クラスター環境とノード準備
複数ノードで同一 OS・同一 Xcode バージョンを揃え、内網から相互に SSH できるようにします。手順は次のとおりです。
- ノードの選定:MeshMac で複数 Mac(例:Mac mini M4)をレンタルし、OS と Xcode を統一する。
- ネットワーク:全ノードが低遅延で通信できる内網(推奨 10Gbps)を確保する。
- SSH 有効化:システム環境設定 → 共有 → リモートログインを有効にし、必要に応じて鍵認証を設定する。
- State Server ノードの決定:状態同期用に 1 台を「State Server 用」に決め、そのノードの IP と gRPC ポートをメモする。
名前解決は /etc/hosts または DNS で統一し、ノード間でホスト名で相互アクセスできるようにしておくと運用が楽です。
各ノードのインストールと統一設定
全ノードに同一バージョンの OpenClawをインストールし、設定を揃えます。
- 各ノードに OpenClaw を同一バージョンでインストールする(公式手順に従う)。
- State Server 用ノードで State Server を起動する。

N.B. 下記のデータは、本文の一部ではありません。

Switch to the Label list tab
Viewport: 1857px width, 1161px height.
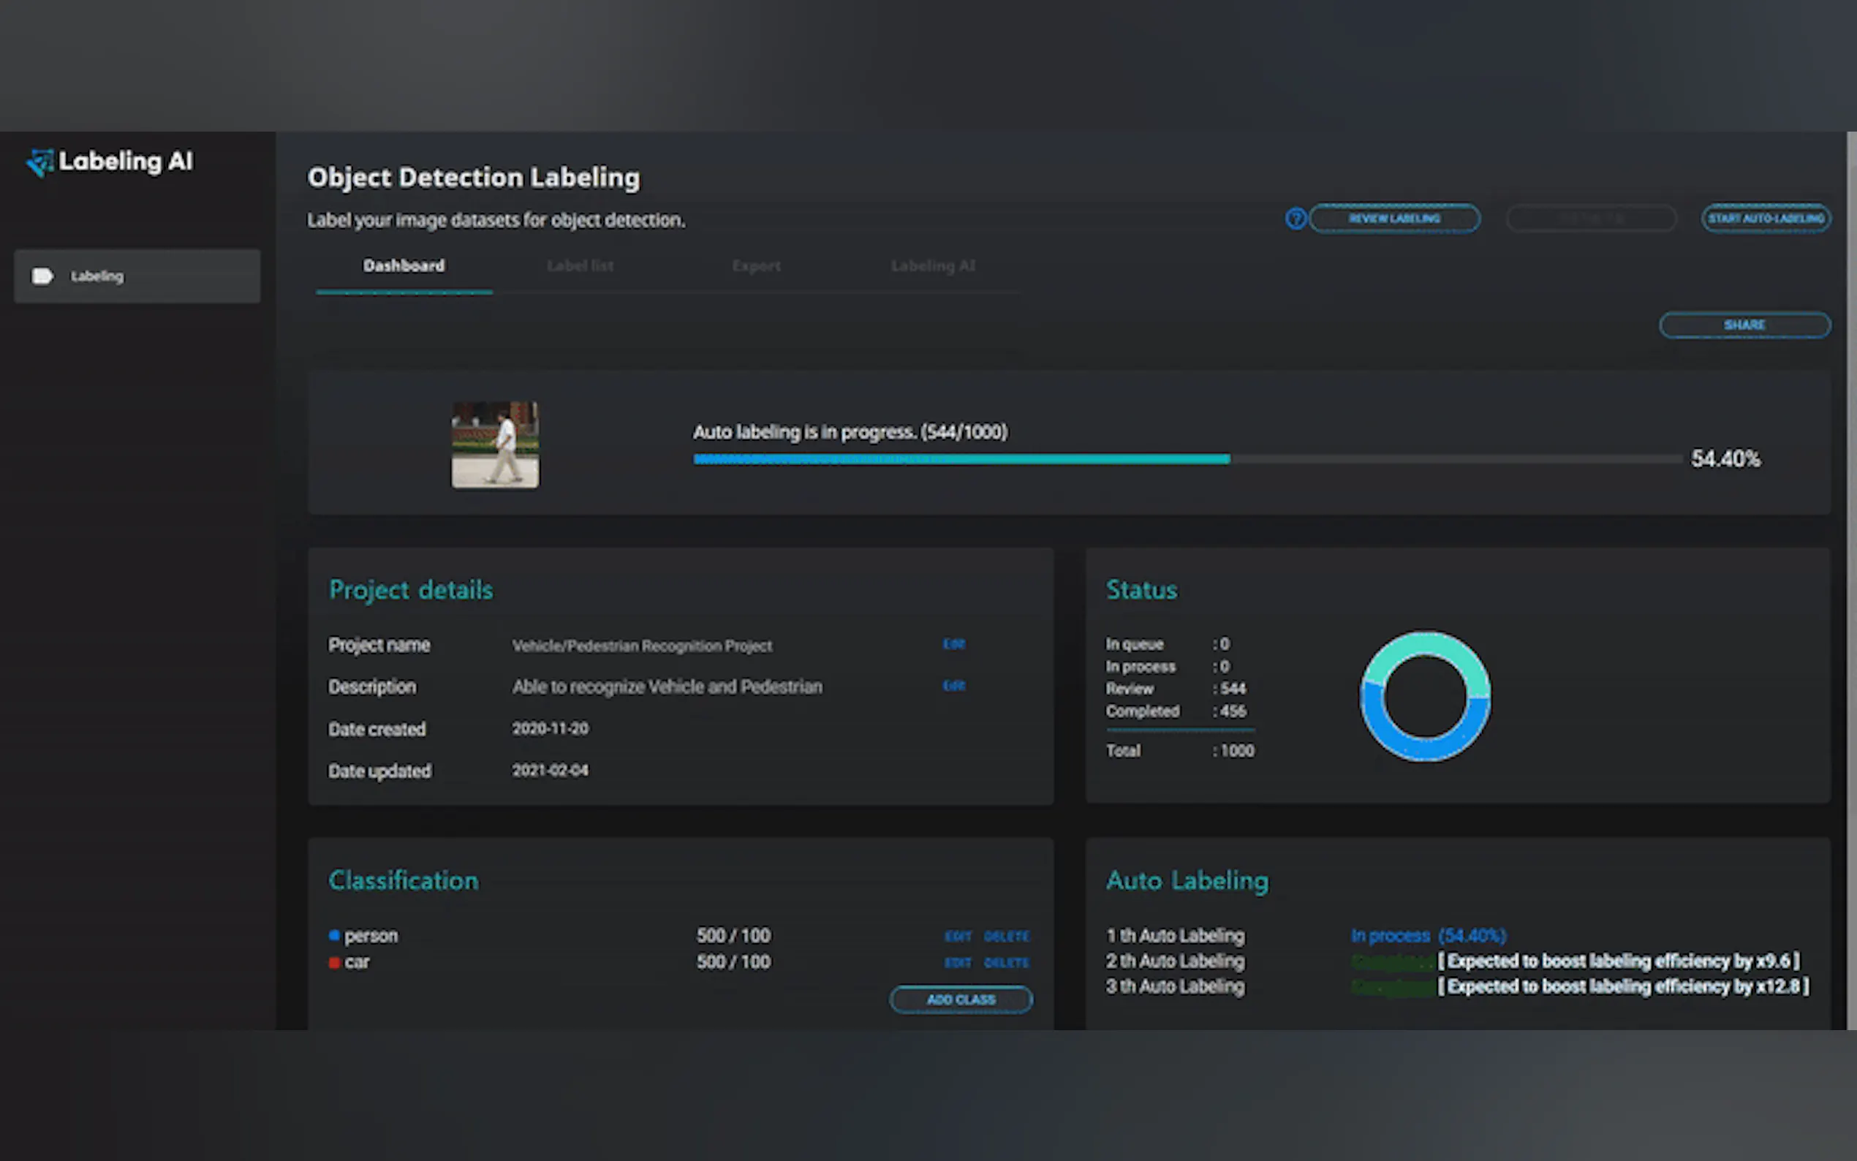point(580,266)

例:
openclaw state-server --port 50051 - 他ノードのエージェント用に、State Server のアドレスとポートを記載した同一の YAML プロファイルを用意する。
- その YAML を全ノードの同じパスに配布する(Ansible・scp・共有ストレージなどで一括配布可)。
YAML 内の state_server のホスト・ポートが全ノードで同じであることを確認してください。設定の差があると状態が正しく同期されません。
多ユーザー権限隔離
複数メンバーが同一ノードやクラスターを共有する場合、ユーザーごとの作業ディレクトリと権限を分離し、ビルドの競合や誤操作を防ぎます。
- ユーザー別ディレクトリ:例
/Users/build/user_aと/Users/build/user_bを用意し、各ユーザーは自分のディレクトリのみ書き込み可能にする。 - SSH 鍵とグループ:メンバーごとに SSH 鍵を発行し、グループで書き込み範囲を制限する。
- OpenClaw の実行ユーザー:エージェントをどの Unix ユーザーで動かすかをノードごとに揃え、そのユーザーが上記ディレクトリにのみアクセスするようにする。
共有ビルド機での権限設計の詳細はリモート Mac FAQ(権限隔離)を参照してください。
故障転送と高可用性設定
State Server にタスク・状態を集約することで、1 台が落ちても他ノードがタスクを引き継ぐ構成にできます。
- State Server の起動確認:State Server 用ノードでプロセスが起動していること、gRPC ポートが開放されていることを確認する。
- 全エージェントの接続:各ノードの OpenClaw エージェントが State Server に gRPC で接続していることをログで確認する。
- 引き継ぎテスト:1 ノードでタスクを投入したあと、そのノードを停止し、別ノードで同じタスクキュー・状態が参照・継続できることを検証する。
ファイアウォールで gRPC 用ポート(例 50051)をクラスター内に開放し、他ノードから State Server へ確実に到達できるようにしてください。
よくあるエラーとトラブルシューティング
- 接続拒否(Connection refused):State Server が起動しているか、ポートが正しいか、ファイアウォールで許可されているかを確認する。
- タイムアウト:ノード間の
ping・tracerouteで到達性を確認し、gRPC ポートが開いているかnc -zv <host> <port>で確認する。 - 状態が同期しない:全ノードの YAML が同一か、State Server への接続が成功しているかをログで確認する。gRPC のエラーが出ていないかも確認する。
- 権限エラー(Permission denied):エージェントの実行ユーザーと、作業ディレクトリの所有者・パーミッションを確認する。